# Passage provided
□ □ □ □ □

In addition, the atomic-resolution STEM-HAADF images of the α-In₂Se₃ and β′-In₂Se₃ during phase transition (Fig. 3, K and L) are matched with the multislice STEM image simulation results shown as insets of Fig. 3 (K and L). The atomic-resolution HAADF image and the corresponding strain distribution in different phases acquired at the α/β′ interface by geometric phase analysis (GPA) method (see Materials and Methods) are presented in Fig. 3 (M and N), respectively. Considerable relative tensile strain can be observed on the β′-In₂Se₃ side, and relative compressive strain (still in tensile range with respect to equilibrium state) on the α-In₂Se₃ side, in line with the DFT results. In this way, via strain manipulations, reversible phase transition between AFE β′-In₂Se₃ and out-of-plane FE α-In₂Se₃ can be readily achieved. Meanwhile, guided by the unraveled strain relaxation concept and phase transition application on other 2D materials (11, 14), FE field-effect transistors (FE-FETs) realized by phase transition are designed and FE memory performance of β′-In₂Se₃ and α-In₂Se₃ FE-FET are tested (figs. S20 and S21 and Materials and Methods), which shows promising performance.

Phase modulation in 2D In₂Se₃ enabled by in situ electrical TEM

Electrical stimuli influence materials through the electric field and the thermal effect (joule heating) (39). Here, we explore the phase transitions in 2D In₂Se₃ triggered by electrical stimuli using in situ TEM. We find that α-In₂Se₃ can transform into β′-In₂Se₃ and further γ-In₂Se₃, by the applied bias/current. The scheme of our in situ electrical TEM setup is shown in Fig. 4A. The bias/current is applied/measured by Keithley 2400 connected to the piezo nanomanipulator described above (see Materials and Methods). Our results show that through intensive electrical current (see Materials and Methods), the heat generated triggers the phase transition in 2D α-In₂Se₃. As shown in Fig. 4B, when relatively low current is applied, the phase transition from α-In₂Se₃ to β′-In₂Se₃ occurs. While the electrical current is relatively higher, the direct α-In₂Se₃–to–γ-In₂Se₃ transition occurs. In literature, the transition temperatures for these two transitions are 200°C (30, 40) and 520°C (41), respectively.

□ □ □ □ □

# Material supplied
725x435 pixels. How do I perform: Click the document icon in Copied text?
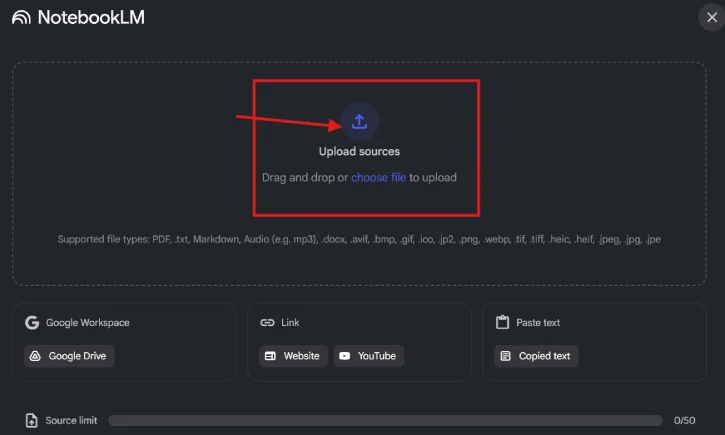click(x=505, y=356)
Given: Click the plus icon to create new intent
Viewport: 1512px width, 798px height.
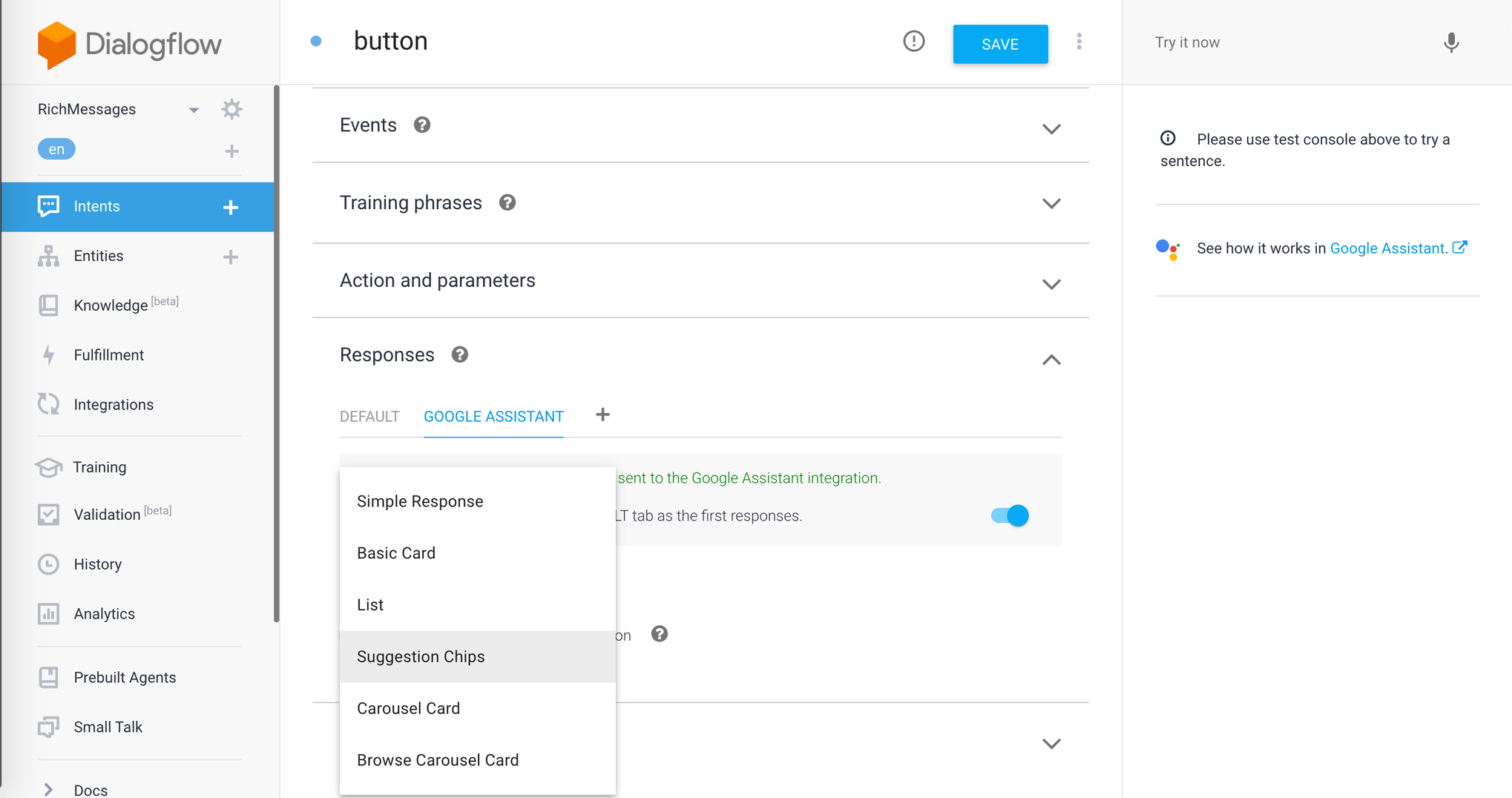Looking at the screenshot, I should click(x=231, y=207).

□ □ □ □ □

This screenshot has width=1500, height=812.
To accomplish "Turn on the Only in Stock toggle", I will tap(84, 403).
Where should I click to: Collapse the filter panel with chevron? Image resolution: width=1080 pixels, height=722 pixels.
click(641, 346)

□ □ □ □ □

# Job 1
According to the passage on In₂Se₃ phase transitions, what is used to apply and measure the bias/current in the in situ electrical TEM setup?
# Job 2
Write the next few sentences of the passage on In₂Se₃ phase transitions, picking up after its final sentence.
The rows are drawn from a separate source unrelated to the passage on In₂Se₃ phase transitions.

# Answer 1
A Keithley 2400 connected to the piezo nanomanipulator.

# Answer 2
Fig. 4. In situ electrically stimulated α-In₂Se₃ to β’-In₂Se₃, and γ-In₂Se₃ phase transitions.

(A) Schematic illustration of the in situ electrical TEM setup. (B) Schematic graphs of the α-In₂Se₃ to β′-In₂Se₃ and γ-In₂Se₃ phase transitions under electrical stimuli. (C to E) Sequential TEM images when applying low current; α-In₂Se₃ transformed to β′-In₂Se₃ affected by electrical field and joule heat. (F) Temperature distribution after applying low current. (G to I) Sequential TEM images when applying high current; α-In₂Se₃ transforms into γ-In₂Se₃ (inner) and β′-In₂Se₃ (outer). (J) Temperature distribution after applying high current. Scale bars, 1 μm (C to E and G to I). Scale bars of SAED patterns in (C), (E), (G), and (I) are same as the scale bar 2 1/nm in (C).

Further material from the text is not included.